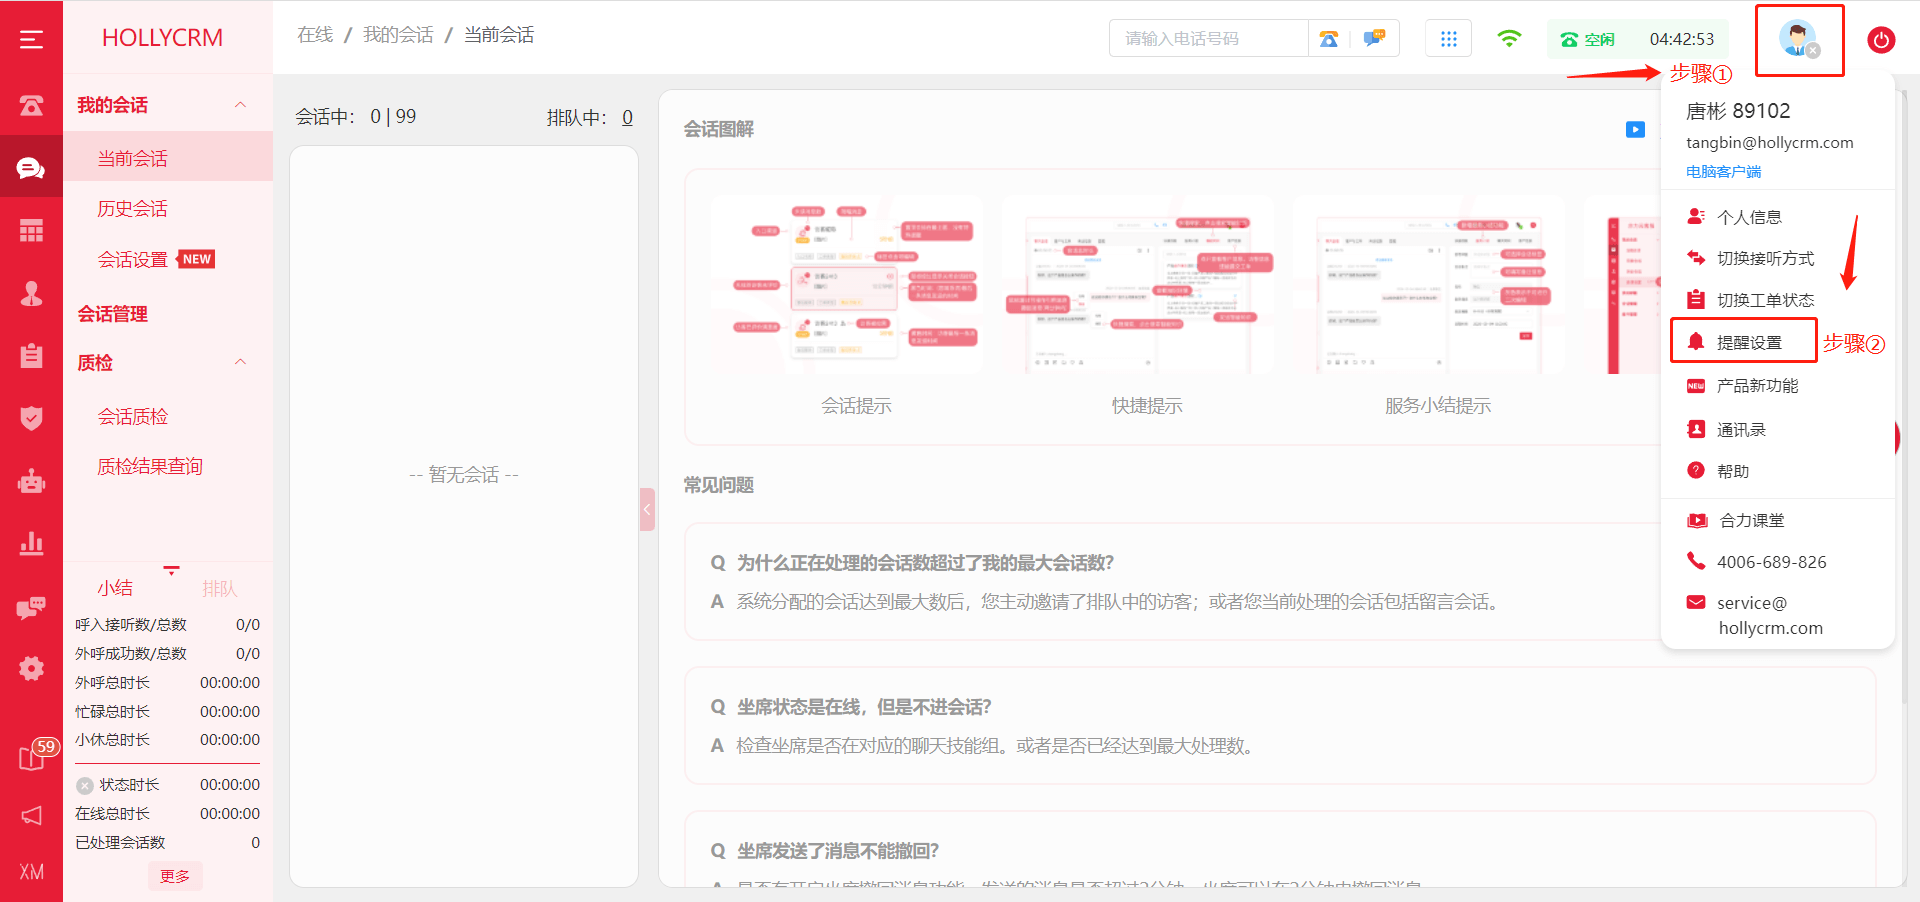Collapse the session list panel handle
The height and width of the screenshot is (902, 1920).
click(647, 509)
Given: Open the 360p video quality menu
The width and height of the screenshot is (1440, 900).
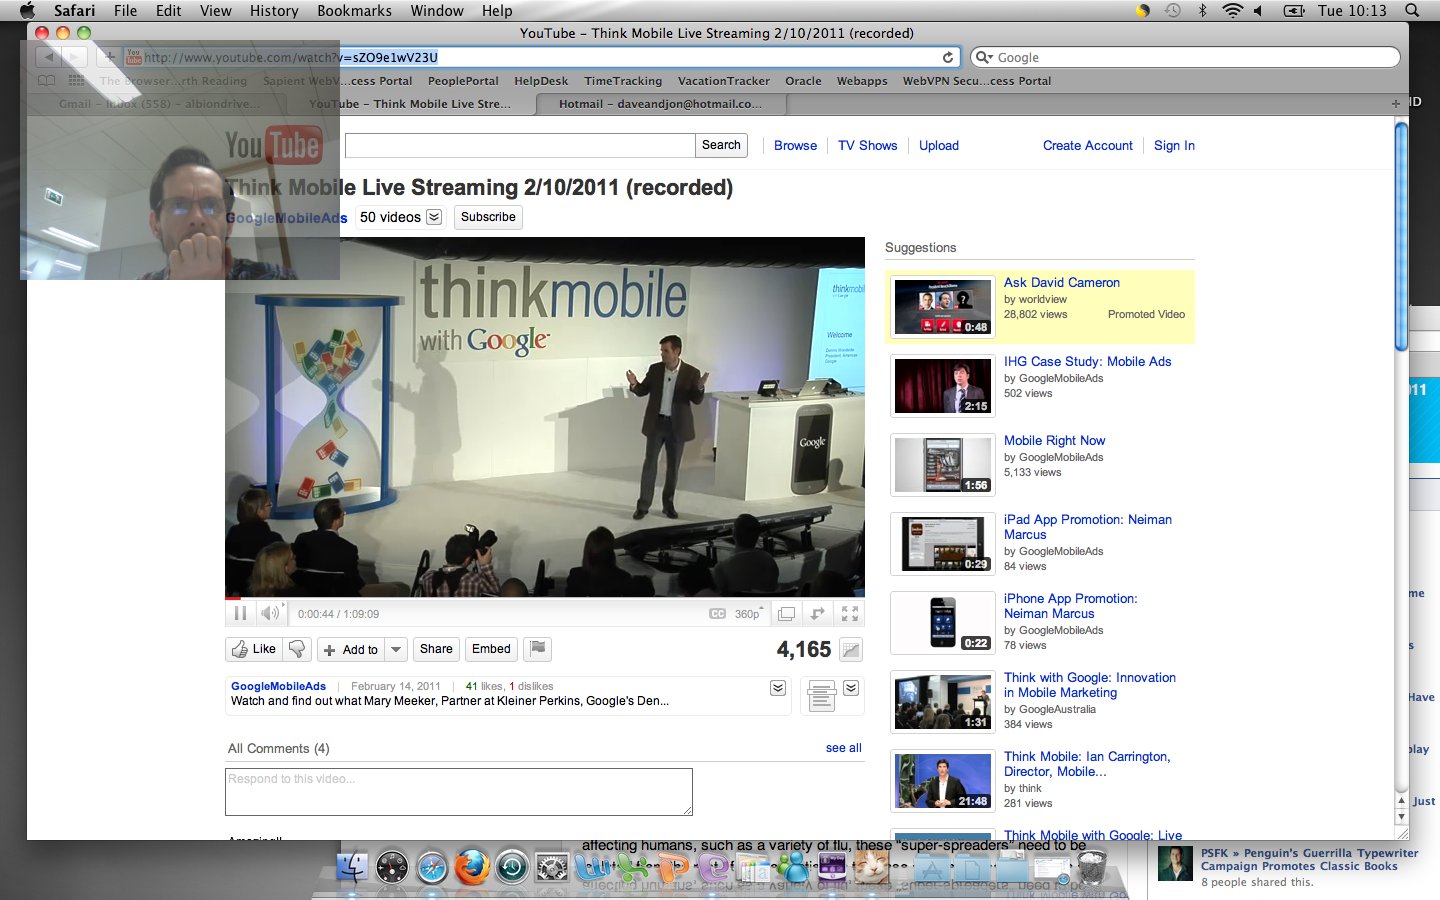Looking at the screenshot, I should tap(749, 614).
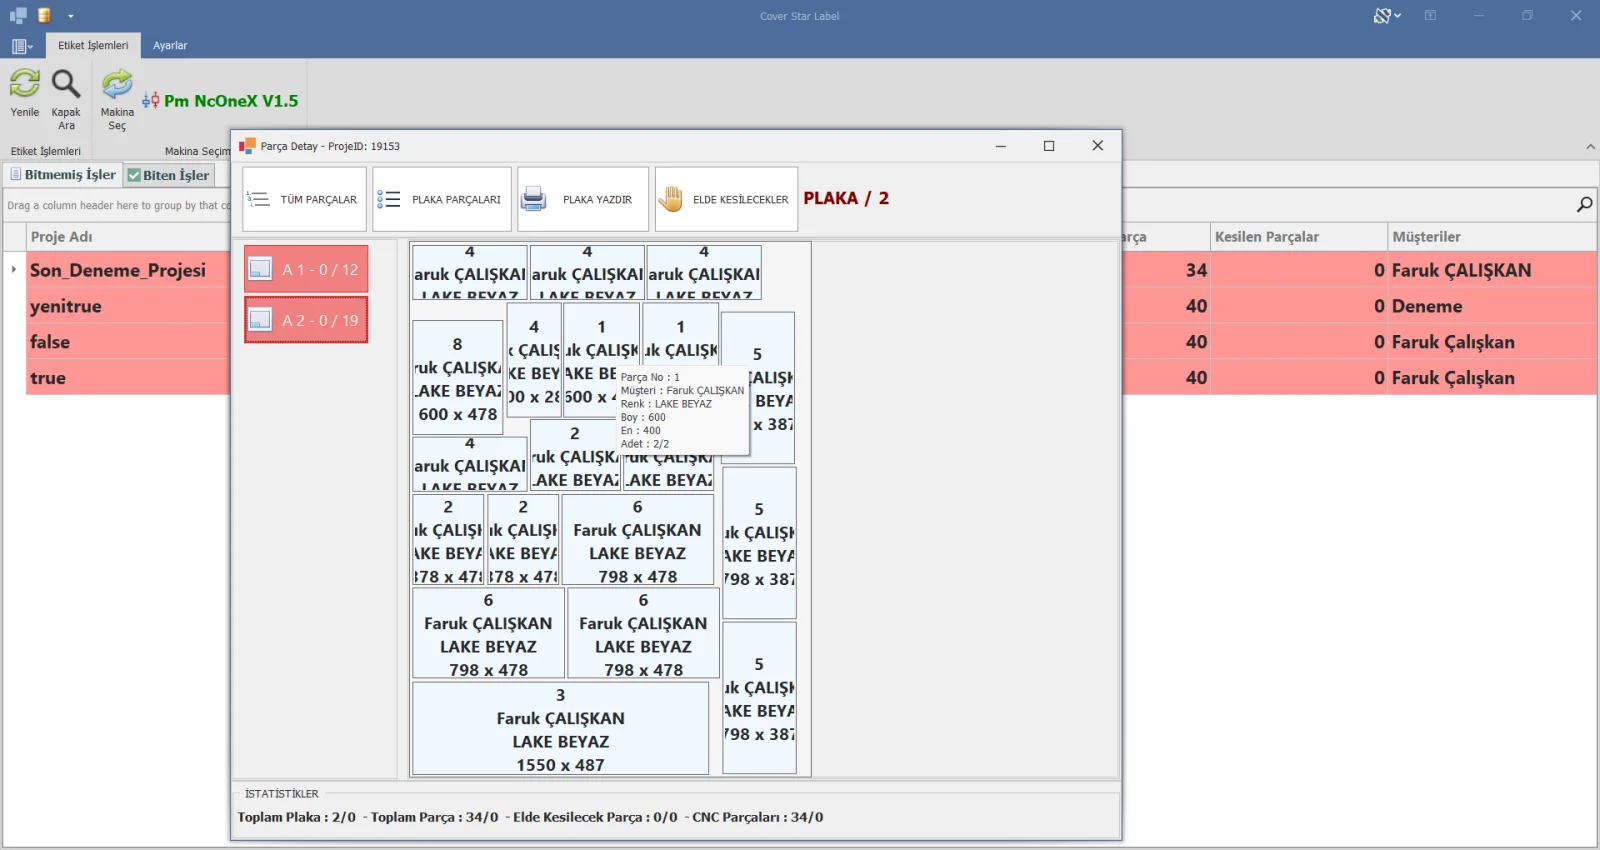Select plate A 1 - 0 / 12
Screen dimensions: 1600x850
tap(306, 269)
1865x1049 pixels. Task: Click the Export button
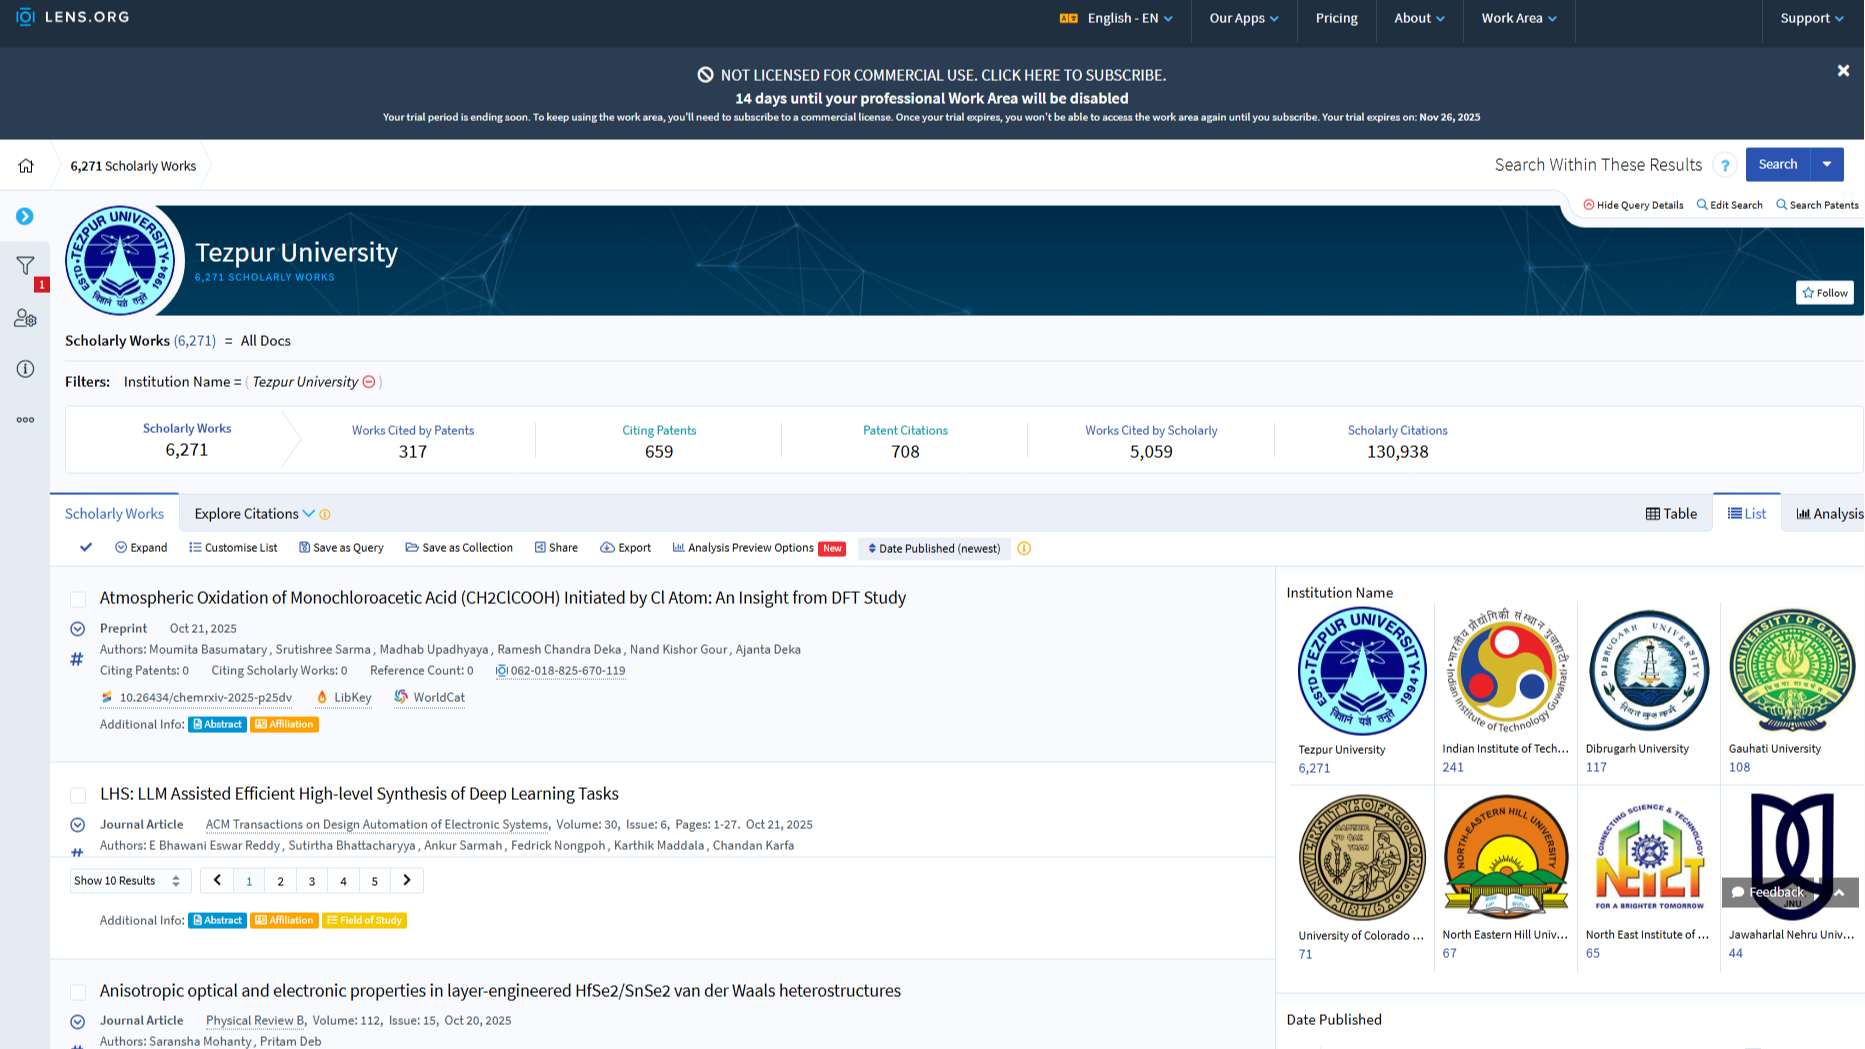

### Exercise objective
In the records above, locate the line containing "The width and", then copy exactly that line and every line after it through the end, omitting pictures.

### Answer to the problem
The width and height of the screenshot is (1440, 900).
Looking at the screenshot, I should tap(749, 614).
Select plate A 1 - 0 / 12
Screen dimensions: 1600x850
tap(306, 269)
1865x1049 pixels. Task: Click the Export button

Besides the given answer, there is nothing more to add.